News Room | August 13, 2018
Central Banks over the world have played a crucial role in the economic development of any country. There are various economic tools in the arsenal of a Central Bank that enables to effectively oversee the economic status of a country. A country’s fiscal status, credit environment and inflation scenario are the main driving indicators of economic outlook.
Over the past two weeks, World witnessed banks of three major economies viz. US, Europe and England announce their monetary policy and outlook going ahead. US Fed in its FOMC, sounding hawkish, voted unanimously to keep the target range for its benchmark rate at 1.75% to 2%. US Fed has managed to raise its rates from 0% to 2% over the past one and the half years. Bank of England raised UK benchmark rate by 25 bps to 0.75%, highest rate in last 10 years and further rate hikes are expected. While, ECB continues to maintain its interest rates status quo and will continue to make net purchases under the asset purchase program under quantitative easing at the current monthly pace of Euro 30 billion until September 2018 end. It proposed to reduce the purchases to Euro 15 billion looking at the outlook after September, 2018 and then putting an end to the net purchases by the end of December, 2018. By what can be made out from these that the major focus of the banks is to keep a tight check on the economy. Even RBI in its meet on 1st August, 2018 announced a 25 bps hike in repo rate to 6.5% keeping the neutral stance. This was the first time RBI took back-to-back rate hike since October, 2013. The rate hike came post the rise in CPI to 5% with the outlook for inflation to be at 4.6% in Q2FY19.

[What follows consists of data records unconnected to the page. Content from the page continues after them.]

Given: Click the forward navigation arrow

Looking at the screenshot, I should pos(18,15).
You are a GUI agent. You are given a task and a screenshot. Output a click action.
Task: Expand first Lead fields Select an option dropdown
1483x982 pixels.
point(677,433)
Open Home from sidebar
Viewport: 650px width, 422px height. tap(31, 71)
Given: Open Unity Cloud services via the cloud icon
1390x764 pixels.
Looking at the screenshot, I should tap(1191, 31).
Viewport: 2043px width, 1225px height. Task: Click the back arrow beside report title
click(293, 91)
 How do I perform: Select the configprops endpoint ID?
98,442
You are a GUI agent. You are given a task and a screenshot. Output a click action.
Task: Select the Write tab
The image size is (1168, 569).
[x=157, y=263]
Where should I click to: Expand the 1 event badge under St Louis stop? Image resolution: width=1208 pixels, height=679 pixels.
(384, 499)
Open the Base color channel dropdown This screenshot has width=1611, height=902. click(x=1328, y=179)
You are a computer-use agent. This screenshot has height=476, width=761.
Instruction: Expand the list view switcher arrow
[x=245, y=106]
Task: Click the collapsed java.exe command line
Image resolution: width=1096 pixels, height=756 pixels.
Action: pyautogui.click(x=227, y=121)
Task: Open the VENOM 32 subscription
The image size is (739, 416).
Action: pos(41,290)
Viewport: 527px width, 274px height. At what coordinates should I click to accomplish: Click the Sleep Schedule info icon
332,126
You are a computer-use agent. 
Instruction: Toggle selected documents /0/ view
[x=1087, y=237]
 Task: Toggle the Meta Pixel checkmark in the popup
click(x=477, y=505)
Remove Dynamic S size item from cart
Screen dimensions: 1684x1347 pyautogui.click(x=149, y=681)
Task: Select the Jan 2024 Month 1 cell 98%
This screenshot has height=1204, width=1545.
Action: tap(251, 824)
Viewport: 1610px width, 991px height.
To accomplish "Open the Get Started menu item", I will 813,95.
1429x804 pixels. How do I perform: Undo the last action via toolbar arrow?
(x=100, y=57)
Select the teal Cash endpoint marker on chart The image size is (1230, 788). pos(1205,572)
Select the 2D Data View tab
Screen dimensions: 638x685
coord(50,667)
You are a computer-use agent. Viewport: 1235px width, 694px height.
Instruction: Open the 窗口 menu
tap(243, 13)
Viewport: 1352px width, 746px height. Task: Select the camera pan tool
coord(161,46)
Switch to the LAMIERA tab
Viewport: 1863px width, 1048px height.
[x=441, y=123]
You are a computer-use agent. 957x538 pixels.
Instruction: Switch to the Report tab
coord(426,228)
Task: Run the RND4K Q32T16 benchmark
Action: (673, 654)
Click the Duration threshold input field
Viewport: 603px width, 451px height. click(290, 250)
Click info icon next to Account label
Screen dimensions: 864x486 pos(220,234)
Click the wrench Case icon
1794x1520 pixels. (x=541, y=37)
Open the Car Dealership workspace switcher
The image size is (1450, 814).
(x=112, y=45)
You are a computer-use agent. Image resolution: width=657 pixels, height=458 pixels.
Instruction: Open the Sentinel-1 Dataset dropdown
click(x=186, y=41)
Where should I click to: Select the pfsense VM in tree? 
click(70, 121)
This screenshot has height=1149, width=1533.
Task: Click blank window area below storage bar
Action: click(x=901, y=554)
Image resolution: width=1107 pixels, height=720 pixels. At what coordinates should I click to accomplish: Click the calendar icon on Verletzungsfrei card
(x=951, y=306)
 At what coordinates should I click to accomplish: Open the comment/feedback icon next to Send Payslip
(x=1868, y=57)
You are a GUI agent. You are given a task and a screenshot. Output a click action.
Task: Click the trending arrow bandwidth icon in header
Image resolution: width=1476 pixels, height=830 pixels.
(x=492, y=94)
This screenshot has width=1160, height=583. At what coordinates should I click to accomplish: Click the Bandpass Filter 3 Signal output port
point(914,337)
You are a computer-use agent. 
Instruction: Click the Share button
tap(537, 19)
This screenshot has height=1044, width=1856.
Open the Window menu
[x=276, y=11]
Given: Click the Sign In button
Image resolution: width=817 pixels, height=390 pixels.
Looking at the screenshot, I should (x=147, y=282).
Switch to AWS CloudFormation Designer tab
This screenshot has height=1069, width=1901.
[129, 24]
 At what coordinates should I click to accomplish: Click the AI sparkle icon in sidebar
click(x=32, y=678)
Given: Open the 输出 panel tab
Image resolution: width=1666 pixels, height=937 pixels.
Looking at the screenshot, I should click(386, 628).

The Banks continue to tighten the economy post the rising of inflation in their respective economies to the range that used to be back in 2014. Amongst the mentioned above, India being a developing nation needs to take such a stance to keep a check over the capital flows also which is important for stability of the currency. A similar kind of action can be seen from People’s Bank of China post its recent announcement to reduce the Required Reserve Ratio to 20% for the banks to protect its currency from any further depreciation in a US-China Trade war scenario. Japan has maintained its benchmark rate at -0.1% in its latest meet and has tilted towards tightening even in a scenario where its inflation has been forever below 1% over the last four years with the latest reading at 0.8%.
The stimulus undertaken by the Central Banks traces itself back to 2008-09 post the 2008 famous financial crises ‘Lehman Brothers’ event. Such tightened monetary policy highlights the fret of these Banks from the possibility of allowing such an event to repeat. The concern to not let the inflation get out of reach and create an economic environment vulnerable to the events that lead to the historic crises has reigned over leading to active management by the Central Banks. However, what these institutions might be failing to consider is the enhanced capability of the Global economy to gulp this high growth rate of development the world is enjoying. Probably there is a lot of power left in the engine driving the Global economy.